At the Nazi Burg Neuhaus 'agricultural school' (the “Reich School of the Reichsnährstand for Physical Exercises”), Bode developed special gymnastics for Minister of Agriculture R. Walther Darré who promoted Nordic racial purity through eugenics and the “New nobility of blood and soil.”. Darré appointed the photographers Anna Koppitz and German sports photographer Hanns Spudich to produce pictures of the hand-picked young peasant farmers exercising for Bode's publication Neuhaus gymnastik, issued in several editions. The pictures appeared in the June 1939 Die 5. Reichsnährstands-Ausstellung ("5th Reich nutrition exhibition") in Leipzig and in Odal, the organ of Nazi propaganda. His 1933 The spiritual foundations of dance in the National Socialist state predates his activities at Neuhaus and confirms his alliance to Nazism. Consequently, after the war, Bode was classified as a Nazi follower.

== Post-war career ==
In 1948 Bode reestablished the "Bodebund für Rhythmische Gymnastics". On 1 October 1951 the Bode School reopened in Munich. On 31 March 1970, the school conducted its first course in jazz gymnastics in Munich and Bode died 7 October that year.

==Expressive gymnastics==
Rudolf Bode believed original natural movement could be lost due to incorrect education or persistent unilateral activity. To restore the natural course of movement as an expression of inner experience was to be the task of gymnastics, an idea based on principles he established;

- The law of holisticism, in which movements start from the centre of gravity, the trunk, and are transmitted to the whole body. The whole person is involved in every movement. Inner experience finds its expression in the holistic movement.

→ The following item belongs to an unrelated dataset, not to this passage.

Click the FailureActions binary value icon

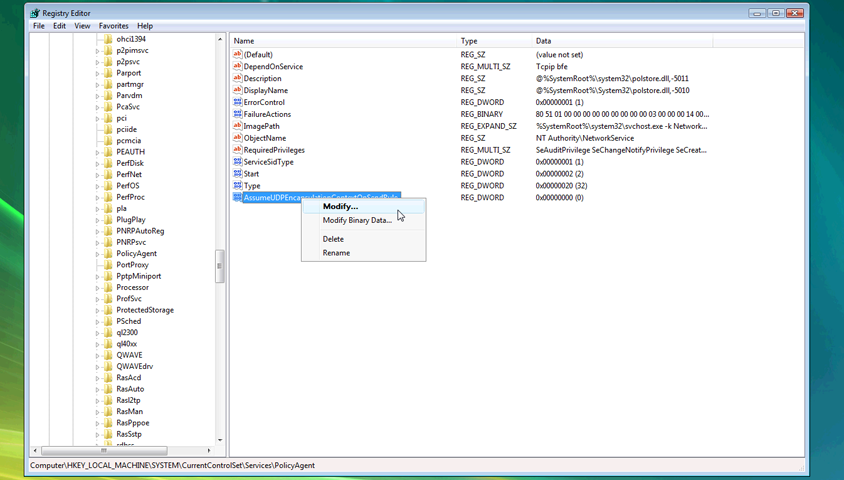[238, 114]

- The law of rhythmic change; the alternation of tension and relaxation in movement and the three-phase of the movement sequence. Each movement is divided into the impulse for movement (start), discharge (emphasis) and end (exit movement, cycle).
- The law of economics; holistic movement achieves the highest performance with relatively low effort.

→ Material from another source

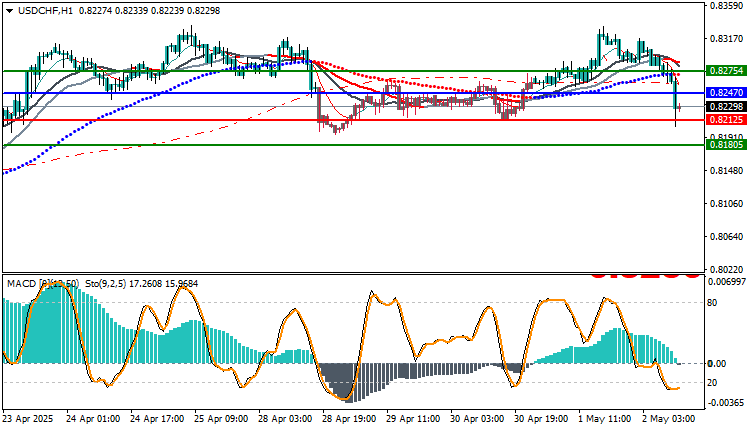Select the USDCHF,H1 chart title

pyautogui.click(x=45, y=11)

- The law of physical-mental interaction with the principle of expression; interaction of experience and movement, from inside and outside, leads to the expressive gymnastics.

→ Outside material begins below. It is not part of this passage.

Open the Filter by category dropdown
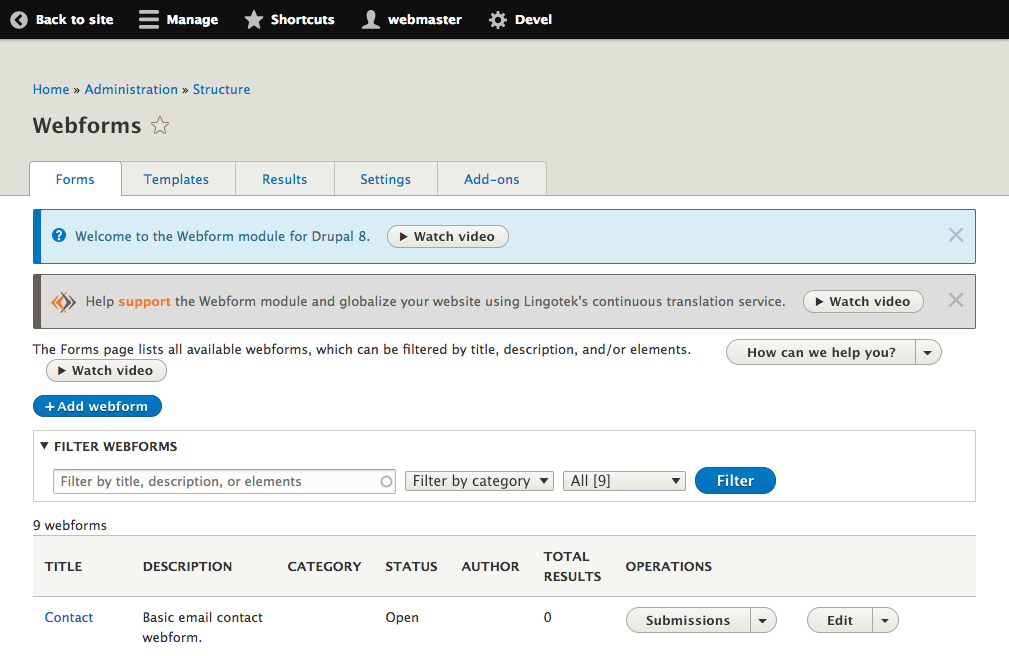Screen dimensions: 1009x656 [x=479, y=481]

- The swing movements created by Bode demonstrate these laws; swing movements capture the whole person who moves economically between tension and relaxation in the course of the three phases.

==Publications==
- Aufgaben und Ziele der rhythmischen Gymnastik (Tasks and goals of rhythmic gymnastics) Verlag der ärztlichen Rundschau Otto Gmelin, München 1913, 2. Auflage C.H. Beck´sche Verlagsbuchhandlung München 1923, 3. Auflage 1933
- Der Rhythmus uns seine Bedeutung für die Erziehung ("Rhythm and its importance in education") Verlag Eugen Diederichs, Jena 1920.
- Ausdrucksgymnastik C.H. Beck´sche Verlagsbuchhandlung, München 1922, 2. Auflage 1924, 3. Auflage 1925, 4. Auflage 1926, 5. Auflage 1933, holländische Übersetzung Uitdrukkingsgymnastiek 1923, englische Übersetzung Expression-Gymnastics 1931.
- Rhythmus und Körpererziehung Verlag Eugen Diederichs, Jena 1923, 2. Auflage 1925.
- Das Lebendige in der Leibeserziehung C.H. Beck´sche Verlagsbuchhandlung, München 1925.
- Neue Wege in der Leibeserziehung C.H. Beck´sche Verlagsbuchhandlung, München 1926.
- Musik und Bewegung Bärenreiter Verlag, Kassel 1930, 2. Auflage Chr. Friedrich Vieweg, Berlin 1942, 3. Auflage Wilhelm Limpert Verlag, Frankfurt/Main 1953, 4. Auflage Walter Kögler Verlag, Stuttgart 1967.
- Die Grundübungen der körperlichen Bildung Bärenreiter-Verlag, Kassel 1930, 2. Auflage 1936.
- Rhythmus und Anschlag C.H. Beck´sche Verlagsbuchhandlung, München 1933.
- Bewegung und Gestaltung. Von den Kulturaufgaben der körperlichen Erziehung. Widukind-Verlag, Berlin 1936.
- Energie und Rhythmus Blut und Boden Verlag, Goslar 1939.
- Neuhaus-Gymnastik Blut und Boden Verlag, Goslar 1943.
- Rhythmische Gymnastik W. Limpert Verlag, Frankfurt/Main 1953, 2. Auflage 1957.